Harry Reid’s chief of staff blasts Obama over losses: ‘sometimes the messenger isn’t good’

It didn’t take long for Democrats to start pointing fingers over Tuesday’s loss of Senate control.

Sen. Harry Reid’s chief of staff, David Krone, said the responsibility lies squarely at the feet of President Barack Obama.

“The president’s approval rating is barely 40 percent,” Krone told The Washington Post. “What else more is there to say? … He wasn’t going to play well in North Carolina or Iowa or New Hampshire. I’m sorry. It doesn’t mean that the message was bad, but sometimes the messenger isn’t good.”

Krone blamed the president’s team for not coordinating better with Senate campaigns.

“I don’t think that the political team at the White House truly was up to speed and up to par doing what needed to get done,” he said.

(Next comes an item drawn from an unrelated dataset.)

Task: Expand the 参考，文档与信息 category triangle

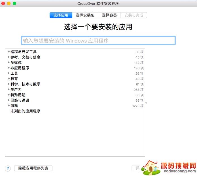Action: coord(9,57)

An anonymous senior White House official, however, told The Post that the problem was not on the president’s end, but on Krone’s, whom the White House suspected of leaking “unflattering details” about the president to the press.

“David was complicating things significantly in our ability to work with the Senate,” the official said.

Sen. Harry Reid
Soon-to-be former Senate Majority Leader Sen. Harry Reid

But other Democrats agree that the president was no help to their attempts to hold on to the Senate, pointing to Obama’s Oct. 2 speech in Chicago in which he tied his policies to local elections in just the way that most candidates had been trying to avoid.

“I am not on the ballot this fall,” Obama said. “But make no mistake — these policies are on the ballot, every single one of them.”

“It took about 12 seconds for every reporter, every race, half of the Obama world to say that was probably not the right thing to say,” a senior Democrat official told The Post about that remark.

“It is amazing that it was in the speech,” the official said. “It wasn’t ad-libbed.”

Krone added Obamacare to the list of issues that weighed down Democrat Senate candidates.

“No member of the Democratic caucus screwed up the rollout of that health care Web site,” Krone told The Post, “yet they paid the price — every one of them.”